• [To do] Scan the records for "agent" and copy each line that contains it.

• [Dataset entries]
▶

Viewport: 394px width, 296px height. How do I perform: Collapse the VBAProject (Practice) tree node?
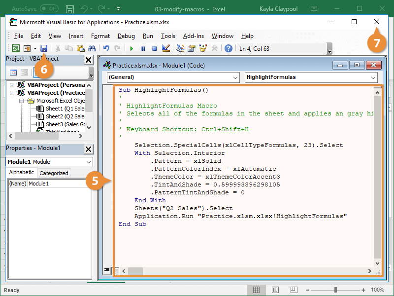coord(12,93)
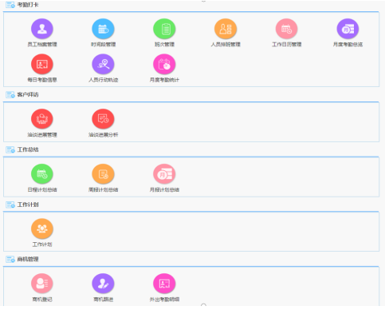385x314 pixels.
Task: Open 日报计划总结 green calendar icon
Action: [x=42, y=174]
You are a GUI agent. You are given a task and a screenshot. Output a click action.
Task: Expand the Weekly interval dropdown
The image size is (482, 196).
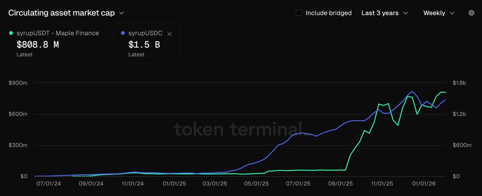click(x=439, y=13)
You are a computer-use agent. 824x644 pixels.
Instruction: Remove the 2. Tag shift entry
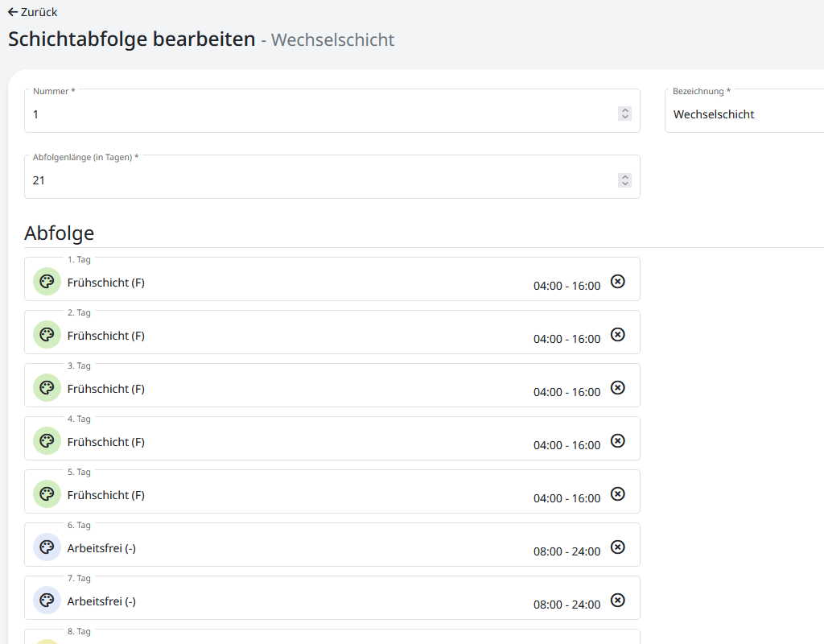(617, 334)
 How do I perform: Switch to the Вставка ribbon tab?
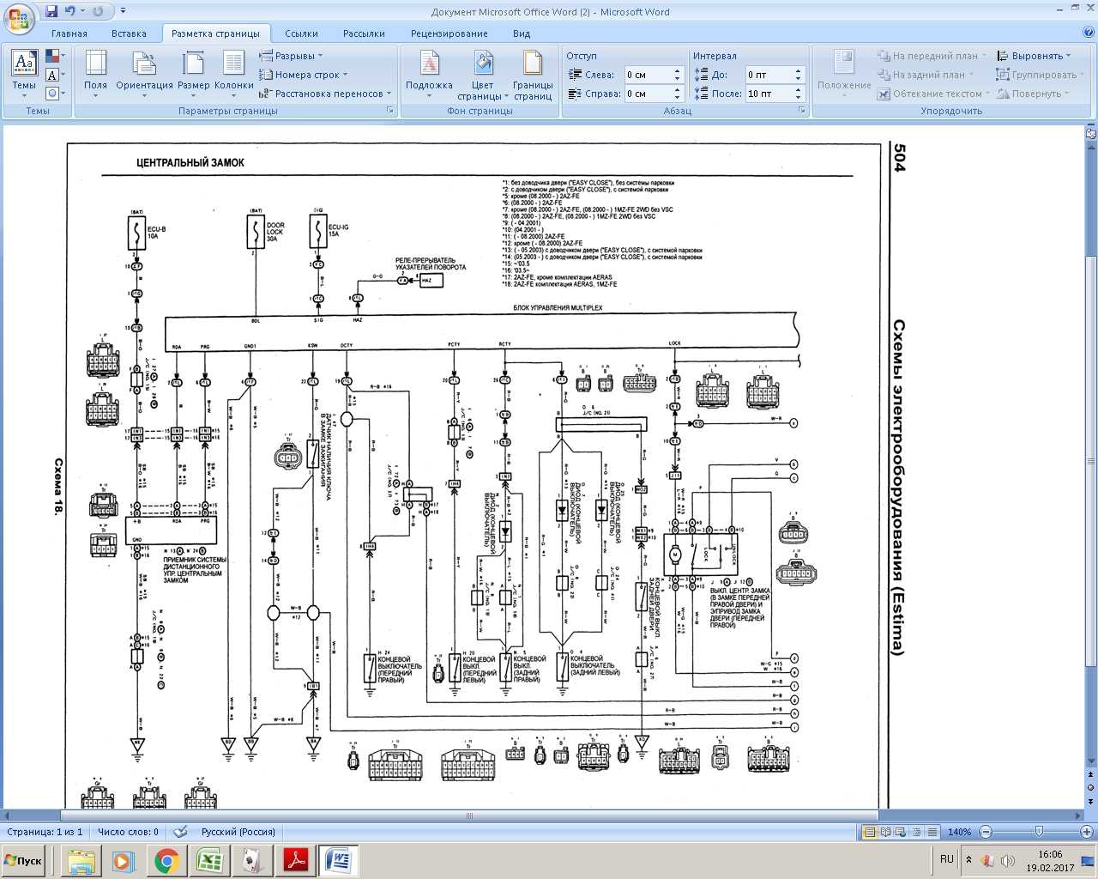click(x=129, y=33)
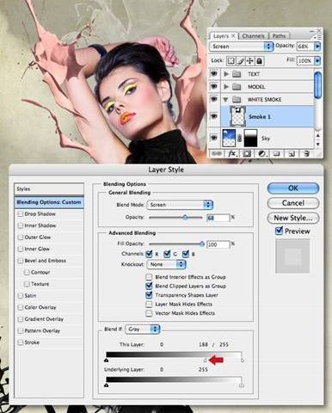Click the lock transparent pixels icon
Viewport: 332px width, 413px height.
[231, 61]
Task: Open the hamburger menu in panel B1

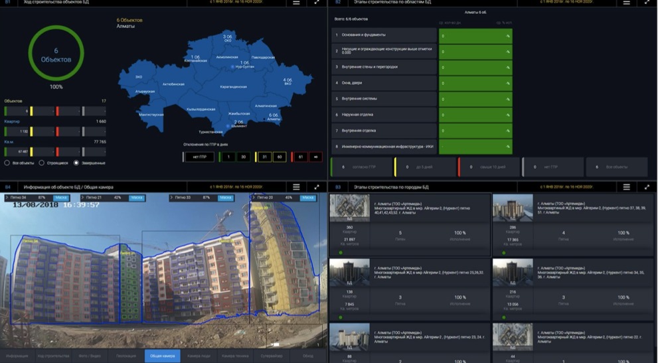Action: [296, 3]
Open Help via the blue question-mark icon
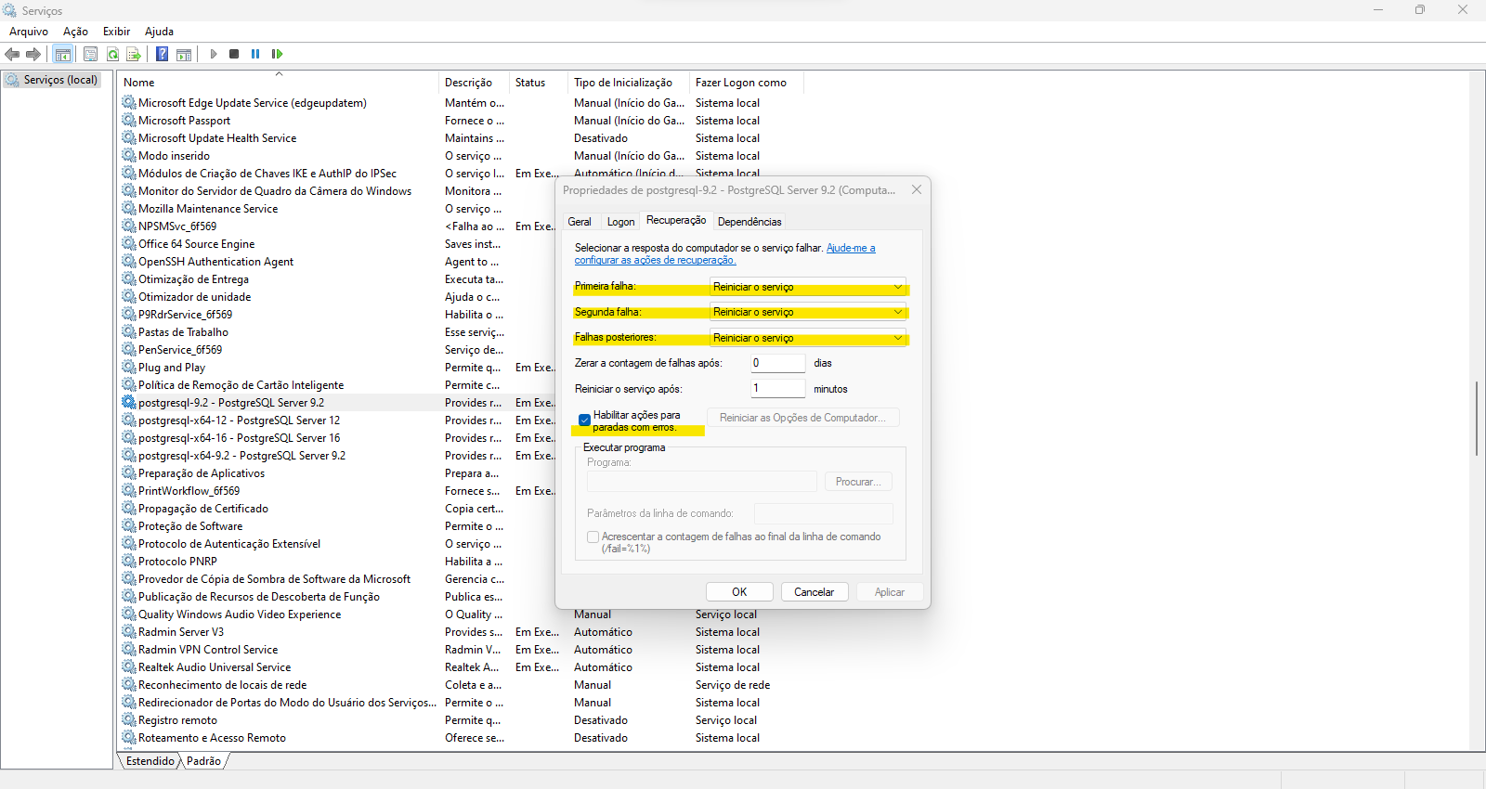The height and width of the screenshot is (789, 1486). coord(162,54)
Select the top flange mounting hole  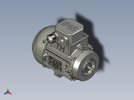(x=95, y=56)
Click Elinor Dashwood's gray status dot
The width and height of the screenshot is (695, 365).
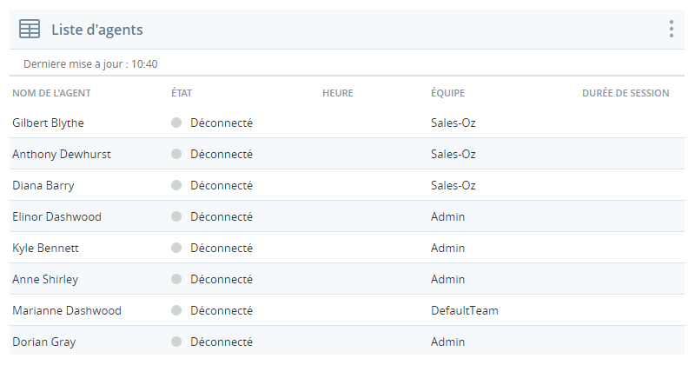click(176, 216)
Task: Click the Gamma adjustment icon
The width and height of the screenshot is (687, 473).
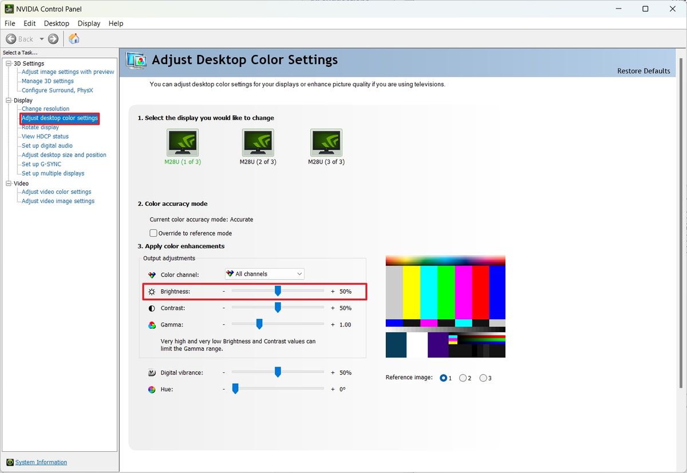Action: click(x=151, y=324)
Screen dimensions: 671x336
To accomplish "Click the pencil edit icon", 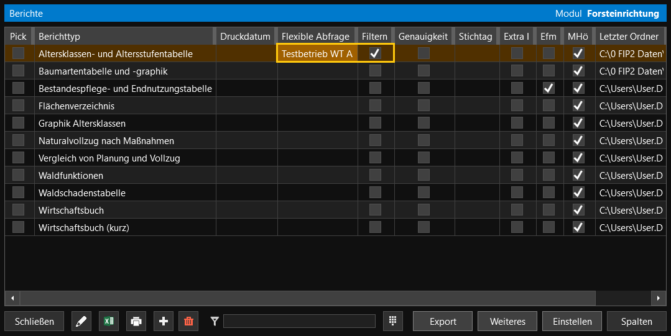I will coord(81,321).
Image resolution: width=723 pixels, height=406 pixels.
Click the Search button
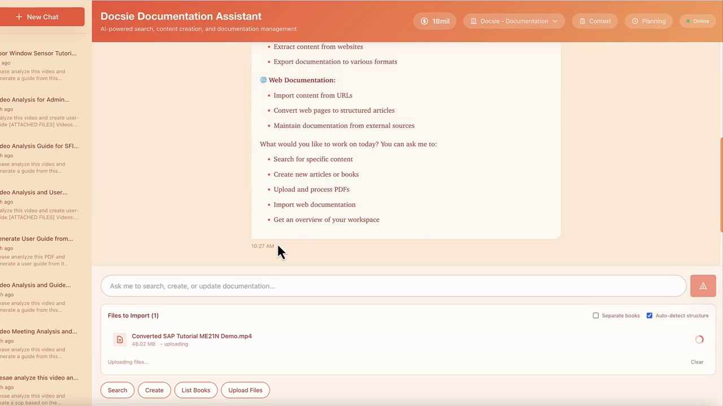(x=117, y=390)
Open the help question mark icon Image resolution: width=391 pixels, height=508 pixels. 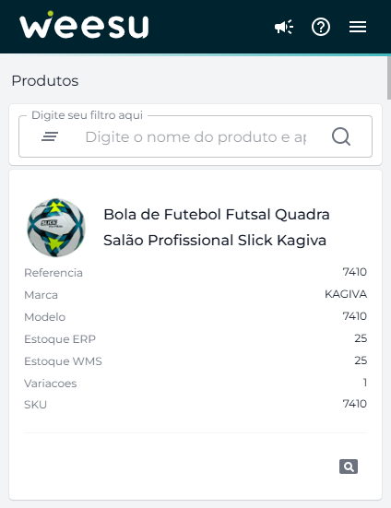tap(321, 27)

◀

• [Result of this exercise]
You are a GUI agent. You are given a task and a screenshot. Output a click action.
You are a computer-use agent. 824x644 pixels.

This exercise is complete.